▶ [Text for analysis]:
----

Marcus Rashford is a doubt for England’s upcoming fixtures with an ankle problem, according to the Telegraph.

They report the Manchester United forward may need to drop out of Gareth Southgate’s plans to face Iceland and Denmark, because he is still carrying an injury from last season.

From a United perspective, the report offers some insight into why Rashford wasn’t at his best after lockdown.

Injury explains a lot

Rashford netted just three times after lockdown, but his generally performance level was noticeably down.

There seemed to be a real, frustrating reluctance to burn past defenders and drive into the box.

It was such a contrast from his form in the early part of the season, when he was almost carrying United’s attack before his injury in January.

He was playing within himself, and the fact his ankle was ‘causing him problems’ during matches explains a lot.

(Ash Donelon/Manchester United via Getty Images)

Evra’s may regret harsh criticism

After United’s 1-1 draw with West Ham last month, Patrice Evra really went for Rashford on Sky Sports, as quoted by the Daily Mail.

Perhaps someone still with links to the club might have been aware of Rashford’s lingering injury issues.

A reminder of what he said at the time: “I’m disappointed with some of the performances.

 

“They’ve been some harsh words about Pogba and the penalty incident but I’ve not seen any harsh words yet about Rashford.

“He had a really poor game today.”

That Rashford didn’t impress in that West Ham game, and others post-lockdown, but this lingering injury issue provides some important context and a valid explanation.

Manchester United v FC Kobenhavn - UEFA Europa League Quarter Final
(James Williamson – AMA/Getty Images)

Rashford still deserves credit

Rashford started every game after the restart and deserves credit for playing through the pain barrier for United.

----

▶ [Data provided]:

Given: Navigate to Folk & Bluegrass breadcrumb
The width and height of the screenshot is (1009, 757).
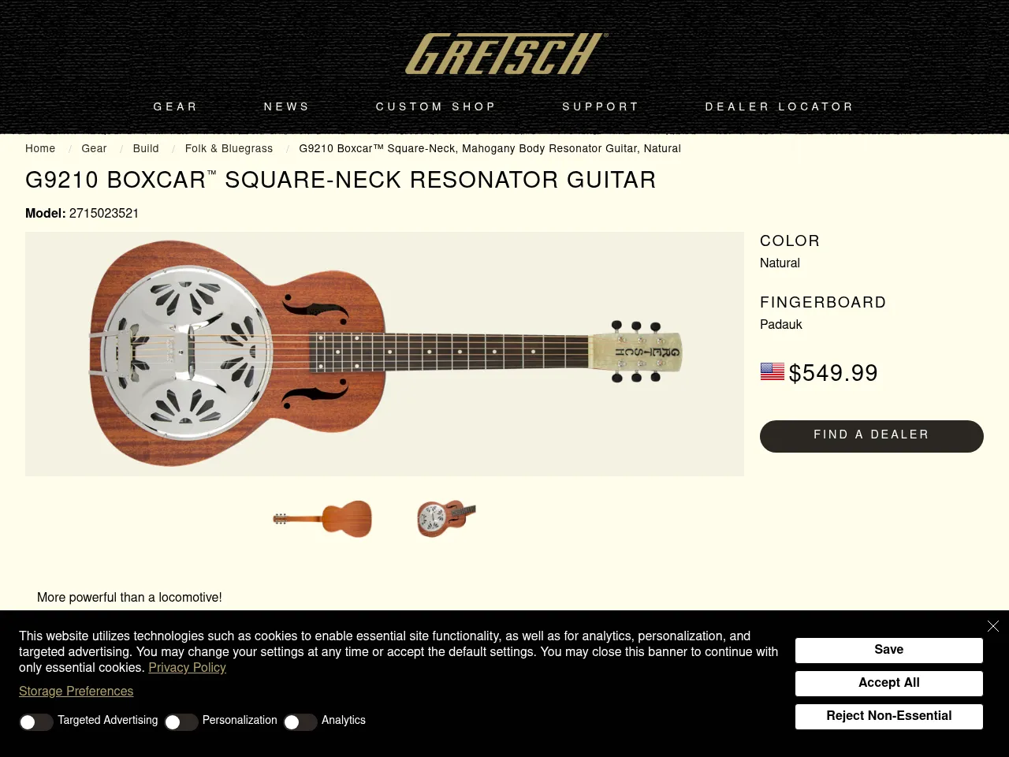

----

▶ [Assigned task 1]: In the article on Marcus Rashford's ankle injury, which two opponents might Rashford be unable to face with England?
▶ [Assigned task 2]: Shorten the paragraph of the article on Marcus Rashford's ankle injury that begins "They report the Manchester United forward" to a single brief sentence that keeps its main facts.
▶ [Assigned task 3]: List every football team named anywhere in the article on Marcus Rashford's ankle injury.

▶ [Written answer 1]: Iceland and Denmark.

▶ [Written answer 2]: The Telegraph says Rashford may have to withdraw from Gareth Southgate's England squad for the Iceland and Denmark games because of an injury left over from last season.

▶ [Written answer 3]:
- England
- Manchester United
- Iceland
- Denmark
- West Ham
- FC Kobenhavn